Male and female doctors treat back pain differently – new US findings
Lower back pain treatment decisions may depend on whether the doctor is male or female, according to findings from Touro College in the US. And neither gender follows recommended guidelines for treating this common and costly health problem.
“Male physicians were more likely to refer, and pain relief was more likely to be recommended by female physicians,” explains lead author, Dr Shira Schechter Weiner. “Most recommendations were outside of the guidelines, based on the case that was presented.”
The research team looked at why doctors don’t follow low back pain treatment guidelines and if a physician’s gender influenced the type of treatment they recommended.
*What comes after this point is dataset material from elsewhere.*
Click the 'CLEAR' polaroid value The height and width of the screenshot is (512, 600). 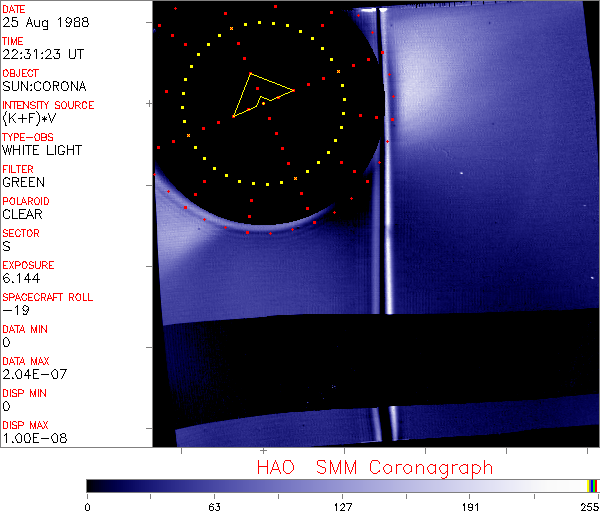tap(23, 214)
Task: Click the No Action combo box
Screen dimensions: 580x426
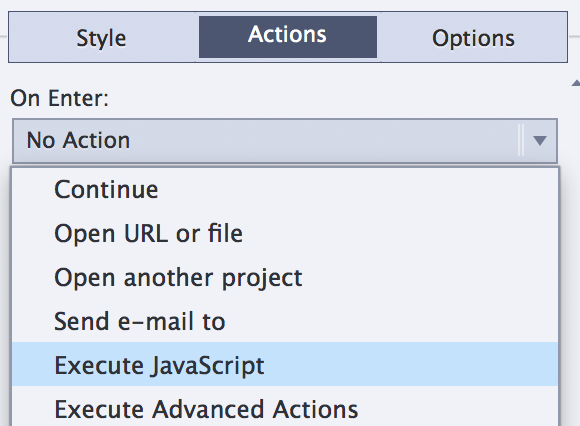Action: pos(285,141)
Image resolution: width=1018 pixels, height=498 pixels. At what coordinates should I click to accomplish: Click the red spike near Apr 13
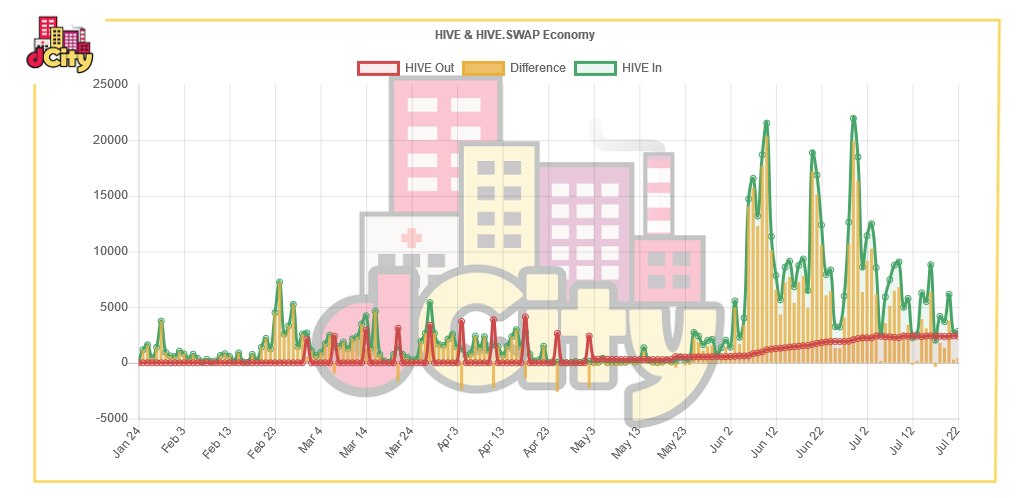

They surveyed 284 doctors from five leading New York City hospitals, on how they would treat a hypothetical case of acute low back pain.
Male physicians were 10 times more likely than female doctors to say they would refer the patient to an orthopaedist, and 2.5 times as likely to refer to a physiatrist (neither of which are recommended by evidence-based guidelines).
Female doctors were more likely to recommend pain relief, including muscle relaxants and thermal treatments (both against guidelines), and were more likely to recommend manipulation to relieve pain. Women physicians were also more likely to recommend computed tomography scans for the patient, again against guidelines.
“Low back pain is a very large and costly problem,” Dr Weiner says. “We have many guidelines that can help us understand how to manage this common problem, in an effort to optimize the outcome for the patient in the least expensive way possible, and the guidelines are not being followed as they should be.”
Current US guidelines from the American College of Physicians and the American Pain Society for treating acute low back pain include offering information and reassurance, recommending over-the-counter medication, and providing manipulation of the affected part of the back, which can be done by physical therapists or chiropractors. But these guidelines are often not followed.
“We need to all focus on preventing chronicity in these patients, and be committed to providing the best evidence-based care that has been shown to achieve that goal. If we do the wrong thing the patient’s more likely to become chronic, so we have to find ways to help clinicians do the right thing, because it’s been shown to improve outcomes for patients.”